------ The records

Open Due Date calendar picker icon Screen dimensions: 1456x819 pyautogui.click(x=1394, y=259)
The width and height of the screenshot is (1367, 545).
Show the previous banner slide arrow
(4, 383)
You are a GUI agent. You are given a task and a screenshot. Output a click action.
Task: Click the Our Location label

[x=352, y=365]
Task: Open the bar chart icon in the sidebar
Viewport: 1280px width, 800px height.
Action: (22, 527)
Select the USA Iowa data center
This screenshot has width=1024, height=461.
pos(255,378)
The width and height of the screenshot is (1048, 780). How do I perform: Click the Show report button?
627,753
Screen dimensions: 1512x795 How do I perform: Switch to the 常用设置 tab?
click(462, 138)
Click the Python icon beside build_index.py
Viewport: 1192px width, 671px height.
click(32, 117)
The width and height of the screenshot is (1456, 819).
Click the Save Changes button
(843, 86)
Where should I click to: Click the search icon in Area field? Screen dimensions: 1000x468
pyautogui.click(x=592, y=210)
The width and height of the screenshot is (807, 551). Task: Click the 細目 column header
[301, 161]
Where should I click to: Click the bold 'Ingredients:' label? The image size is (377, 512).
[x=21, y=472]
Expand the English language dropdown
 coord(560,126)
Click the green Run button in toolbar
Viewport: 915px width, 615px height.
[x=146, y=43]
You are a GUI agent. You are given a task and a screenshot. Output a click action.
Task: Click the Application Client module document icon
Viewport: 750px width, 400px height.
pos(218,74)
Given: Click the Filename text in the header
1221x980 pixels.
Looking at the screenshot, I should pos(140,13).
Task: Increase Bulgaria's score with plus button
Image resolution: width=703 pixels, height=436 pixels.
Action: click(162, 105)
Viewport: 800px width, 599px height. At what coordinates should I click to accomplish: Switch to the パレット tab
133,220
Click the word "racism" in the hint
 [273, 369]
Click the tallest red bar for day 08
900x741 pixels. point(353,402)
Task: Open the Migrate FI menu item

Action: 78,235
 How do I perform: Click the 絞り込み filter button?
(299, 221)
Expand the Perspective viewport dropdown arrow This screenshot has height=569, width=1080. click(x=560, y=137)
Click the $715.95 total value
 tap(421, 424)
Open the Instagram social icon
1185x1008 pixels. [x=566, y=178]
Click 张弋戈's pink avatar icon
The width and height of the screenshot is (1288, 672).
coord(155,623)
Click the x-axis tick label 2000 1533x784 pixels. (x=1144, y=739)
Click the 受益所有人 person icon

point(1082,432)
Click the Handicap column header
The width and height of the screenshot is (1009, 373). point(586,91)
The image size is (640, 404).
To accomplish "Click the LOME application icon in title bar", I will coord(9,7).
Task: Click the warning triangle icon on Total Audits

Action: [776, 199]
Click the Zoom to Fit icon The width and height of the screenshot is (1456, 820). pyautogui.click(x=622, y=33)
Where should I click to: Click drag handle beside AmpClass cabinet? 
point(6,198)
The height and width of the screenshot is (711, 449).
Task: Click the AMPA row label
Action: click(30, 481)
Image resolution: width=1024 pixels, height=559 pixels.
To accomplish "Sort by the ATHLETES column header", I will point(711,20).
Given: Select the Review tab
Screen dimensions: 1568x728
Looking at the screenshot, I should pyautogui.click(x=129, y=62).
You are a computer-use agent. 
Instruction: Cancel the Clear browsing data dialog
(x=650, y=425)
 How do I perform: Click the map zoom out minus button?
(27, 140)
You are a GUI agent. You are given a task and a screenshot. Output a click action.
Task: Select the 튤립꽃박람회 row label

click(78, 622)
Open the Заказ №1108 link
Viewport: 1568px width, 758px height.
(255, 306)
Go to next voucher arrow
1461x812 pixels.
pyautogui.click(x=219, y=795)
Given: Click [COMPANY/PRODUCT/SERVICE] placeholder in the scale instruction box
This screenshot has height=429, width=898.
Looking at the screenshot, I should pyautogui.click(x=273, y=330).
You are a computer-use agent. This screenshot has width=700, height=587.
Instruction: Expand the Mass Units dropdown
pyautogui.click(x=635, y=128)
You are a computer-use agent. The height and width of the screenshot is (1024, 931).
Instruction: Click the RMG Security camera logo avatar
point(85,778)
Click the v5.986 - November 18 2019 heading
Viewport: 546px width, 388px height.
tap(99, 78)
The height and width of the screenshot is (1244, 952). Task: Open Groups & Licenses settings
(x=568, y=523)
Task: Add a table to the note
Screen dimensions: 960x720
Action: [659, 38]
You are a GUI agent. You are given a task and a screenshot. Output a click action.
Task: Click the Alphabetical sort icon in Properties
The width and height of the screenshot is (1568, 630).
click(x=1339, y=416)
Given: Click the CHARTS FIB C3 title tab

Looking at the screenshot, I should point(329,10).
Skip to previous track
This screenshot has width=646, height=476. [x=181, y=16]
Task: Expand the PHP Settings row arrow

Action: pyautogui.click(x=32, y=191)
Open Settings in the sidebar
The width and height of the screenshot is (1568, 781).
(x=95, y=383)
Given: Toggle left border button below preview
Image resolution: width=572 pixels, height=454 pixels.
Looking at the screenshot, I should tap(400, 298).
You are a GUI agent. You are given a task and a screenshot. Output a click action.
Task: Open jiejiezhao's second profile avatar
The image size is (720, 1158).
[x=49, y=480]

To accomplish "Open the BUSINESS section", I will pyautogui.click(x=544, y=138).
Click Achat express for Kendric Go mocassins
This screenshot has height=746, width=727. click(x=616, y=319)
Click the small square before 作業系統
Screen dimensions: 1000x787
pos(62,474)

------------

> **Problem details**:
Extract every line of the listing above word for word, changing nothing.

> **Answer below**:
Open Due Date calendar picker icon Screen dimensions: 1456x819 pyautogui.click(x=1394, y=259)
The width and height of the screenshot is (1367, 545).
Show the previous banner slide arrow
(4, 383)
You are a GUI agent. You are given a task and a screenshot. Output a click action.
Task: Click the Our Location label

[x=352, y=365]
Task: Open the bar chart icon in the sidebar
Viewport: 1280px width, 800px height.
Action: (22, 527)
Select the USA Iowa data center
This screenshot has width=1024, height=461.
pos(255,378)
The width and height of the screenshot is (1048, 780). How do I perform: Click the Show report button?
627,753
Screen dimensions: 1512x795 How do I perform: Switch to the 常用设置 tab?
click(462, 138)
Click the Python icon beside build_index.py
Viewport: 1192px width, 671px height.
click(32, 117)
The width and height of the screenshot is (1456, 819).
Click the Save Changes button
(843, 86)
Where should I click to: Click the search icon in Area field? Screen dimensions: 1000x468
pyautogui.click(x=592, y=210)
The width and height of the screenshot is (807, 551). Task: Click the 細目 column header
[301, 161]
Where should I click to: Click the bold 'Ingredients:' label? The image size is (377, 512).
[x=21, y=472]
Expand the English language dropdown
 coord(560,126)
Click the green Run button in toolbar
Viewport: 915px width, 615px height.
[x=146, y=43]
You are a GUI agent. You are given a task and a screenshot. Output a click action.
Task: Click the Application Client module document icon
Viewport: 750px width, 400px height.
pos(218,74)
Given: Click the Filename text in the header
1221x980 pixels.
Looking at the screenshot, I should pos(140,13).
Task: Increase Bulgaria's score with plus button
Image resolution: width=703 pixels, height=436 pixels.
Action: click(162, 105)
Viewport: 800px width, 599px height. At what coordinates should I click to accomplish: Switch to the パレット tab
133,220
Click the word "racism" in the hint
 [273, 369]
Click the tallest red bar for day 08
900x741 pixels. point(353,402)
Task: Open the Migrate FI menu item

Action: 78,235
 How do I perform: Click the 絞り込み filter button?
(299, 221)
Expand the Perspective viewport dropdown arrow This screenshot has height=569, width=1080. click(x=560, y=137)
Click the $715.95 total value
 tap(421, 424)
Open the Instagram social icon
1185x1008 pixels. [x=566, y=178]
Click 张弋戈's pink avatar icon
The width and height of the screenshot is (1288, 672).
coord(155,623)
Click the x-axis tick label 2000 1533x784 pixels. (x=1144, y=739)
Click the 受益所有人 person icon

point(1082,432)
Click the Handicap column header
The width and height of the screenshot is (1009, 373). point(586,91)
The image size is (640, 404).
To accomplish "Click the LOME application icon in title bar", I will coord(9,7).
Task: Click the warning triangle icon on Total Audits

Action: [776, 199]
Click the Zoom to Fit icon The width and height of the screenshot is (1456, 820). pyautogui.click(x=622, y=33)
Where should I click to: Click drag handle beside AmpClass cabinet? 
point(6,198)
The height and width of the screenshot is (711, 449).
Task: Click the AMPA row label
Action: click(30, 481)
Image resolution: width=1024 pixels, height=559 pixels.
To accomplish "Sort by the ATHLETES column header", I will point(711,20).
Given: Select the Review tab
Screen dimensions: 1568x728
Looking at the screenshot, I should pyautogui.click(x=129, y=62).
You are a computer-use agent. 
Instruction: Cancel the Clear browsing data dialog
(x=650, y=425)
 How do I perform: Click the map zoom out minus button?
(27, 140)
You are a GUI agent. You are given a task and a screenshot. Output a click action.
Task: Select the 튤립꽃박람회 row label

click(78, 622)
Open the Заказ №1108 link
Viewport: 1568px width, 758px height.
(255, 306)
Go to next voucher arrow
1461x812 pixels.
pyautogui.click(x=219, y=795)
Given: Click [COMPANY/PRODUCT/SERVICE] placeholder in the scale instruction box
This screenshot has height=429, width=898.
Looking at the screenshot, I should pyautogui.click(x=273, y=330).
You are a computer-use agent. This screenshot has width=700, height=587.
Instruction: Expand the Mass Units dropdown
pyautogui.click(x=635, y=128)
You are a computer-use agent. The height and width of the screenshot is (1024, 931).
Instruction: Click the RMG Security camera logo avatar
point(85,778)
Click the v5.986 - November 18 2019 heading
Viewport: 546px width, 388px height.
tap(99, 78)
The height and width of the screenshot is (1244, 952). Task: Open Groups & Licenses settings
(x=568, y=523)
Task: Add a table to the note
Screen dimensions: 960x720
Action: [659, 38]
You are a GUI agent. You are given a task and a screenshot. Output a click action.
Task: Click the Alphabetical sort icon in Properties
The width and height of the screenshot is (1568, 630).
click(x=1339, y=416)
Given: Click the CHARTS FIB C3 title tab

Looking at the screenshot, I should point(329,10).
Skip to previous track
This screenshot has width=646, height=476. [x=181, y=16]
Task: Expand the PHP Settings row arrow

Action: pyautogui.click(x=32, y=191)
Open Settings in the sidebar
The width and height of the screenshot is (1568, 781).
(x=95, y=383)
Given: Toggle left border button below preview
Image resolution: width=572 pixels, height=454 pixels.
Looking at the screenshot, I should tap(400, 298).
You are a GUI agent. You are given a task and a screenshot. Output a click action.
Task: Open jiejiezhao's second profile avatar
The image size is (720, 1158).
[x=49, y=480]

To accomplish "Open the BUSINESS section", I will pyautogui.click(x=544, y=138).
Click Achat express for Kendric Go mocassins
This screenshot has height=746, width=727. click(x=616, y=319)
Click the small square before 作業系統
Screen dimensions: 1000x787
pos(62,474)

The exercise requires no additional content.